Approximately 30% of the proteins in the human proteome are intrinsically disordered (IDPs) or contain
long disordered regions (IDRs). IDPs play a central role in key cellular regulatory pathways and are
implicated in devastating diseases such as cancer, diabetes, cardiovascular disease, and
neurodegenerative disease. Disordered proteins are highly flexible and undergo transient and dynamic
intramolecular and intermolecular interactions that are central to their regulatory functions. Molecular
level characterization of the numerous human regulatory proteins that contain both structured and
disordered domains represents an enormous challenge to the traditional methods of structural biology.
Most studies to date have relied upon a reductionist approach, in which the ordered and disordered
regions are investigated in isolation.
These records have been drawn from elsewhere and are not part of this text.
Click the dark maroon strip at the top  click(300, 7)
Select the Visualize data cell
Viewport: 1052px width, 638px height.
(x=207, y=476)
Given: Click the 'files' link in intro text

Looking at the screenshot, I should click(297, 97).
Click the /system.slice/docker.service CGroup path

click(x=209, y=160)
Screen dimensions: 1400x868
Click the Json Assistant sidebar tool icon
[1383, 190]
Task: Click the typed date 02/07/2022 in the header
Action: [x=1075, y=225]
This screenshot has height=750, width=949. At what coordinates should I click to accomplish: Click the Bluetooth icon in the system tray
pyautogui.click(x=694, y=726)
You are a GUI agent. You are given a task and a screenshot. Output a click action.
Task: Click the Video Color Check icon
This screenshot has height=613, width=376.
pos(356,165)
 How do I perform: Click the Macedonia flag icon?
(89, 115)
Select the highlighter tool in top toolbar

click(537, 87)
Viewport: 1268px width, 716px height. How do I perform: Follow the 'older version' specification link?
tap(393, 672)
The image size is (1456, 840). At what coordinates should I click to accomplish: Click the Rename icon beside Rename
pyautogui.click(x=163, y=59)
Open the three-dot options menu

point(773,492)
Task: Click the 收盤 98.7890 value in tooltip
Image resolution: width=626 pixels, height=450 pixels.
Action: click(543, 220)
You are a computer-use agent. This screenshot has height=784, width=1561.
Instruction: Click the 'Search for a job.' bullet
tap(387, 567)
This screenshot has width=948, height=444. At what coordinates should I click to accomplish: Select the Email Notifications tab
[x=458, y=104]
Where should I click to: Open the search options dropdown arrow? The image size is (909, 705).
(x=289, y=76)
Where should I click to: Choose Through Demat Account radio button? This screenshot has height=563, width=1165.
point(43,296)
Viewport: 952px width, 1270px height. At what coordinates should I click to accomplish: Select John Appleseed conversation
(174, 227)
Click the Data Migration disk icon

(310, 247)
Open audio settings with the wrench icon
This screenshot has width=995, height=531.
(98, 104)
However, within the cell, the different domains of a given protein act
synergistically to allow it to perform its biological function and a full understanding of the underlying
molecular mechanism can only be achieved through a holistic, rather than reductionist, approach. The
overarching goal of this proposal is to utilize a non-reductionist approach to characterize the structural
ensemble and dynamics of the full-length tumor suppressor p53, which contains both globular and
disordered domains. An innovative, intein-based segmental isotope labeling strategy and advanced NMR
methods will be utilized to characterize the conformational ensemble and dynamics of full-length p53,
both free and in its complexes with specific and non-specific DNA targets. The disordered N- and C-
terminal regions of p53 regulate DNA binding through dynamic intramolecular and intermolecular
interactions that are modulated by constitutive and stress-induced posttranslational modifications. This
research will provide new molecular level insights into the mechanisms by which this important tumor
suppressor is dynamically regulated by the cascade of phosphorylation and acetylation that is triggered
by genotoxic stress.

## Key facts

- **NIH application ID:** 10124404
- **Project number:** 5R01GM075995-16
- **Recipient organization:** SCRIPPS RESEARCH INSTITUTE, THE
- **Principal Investigator:** PETER Edwin WRIGHT
- **Activity code:** R01 (R01, R21, SBIR, etc.)
- **Funding institute:** NIH
- **Fiscal year:** 2021
- **Award amount:** $414,512
- **Award type:** 5
- **Project period:** 2006-04-01 → 2023-03-31

## Primary source

NIH RePORTER: https://reporter.nih.gov/project-details/10124404

## Citation

> US National Institutes of Health, RePORTER application 10124404, Dynamic modulation of p53 activity by its disordered regulatory domains (5R01GM075995-16). Retrieved via AI Analytics 2026-05-23 from https://api.ai-analytics.org/grant/nih/10124404. Licensed CC0.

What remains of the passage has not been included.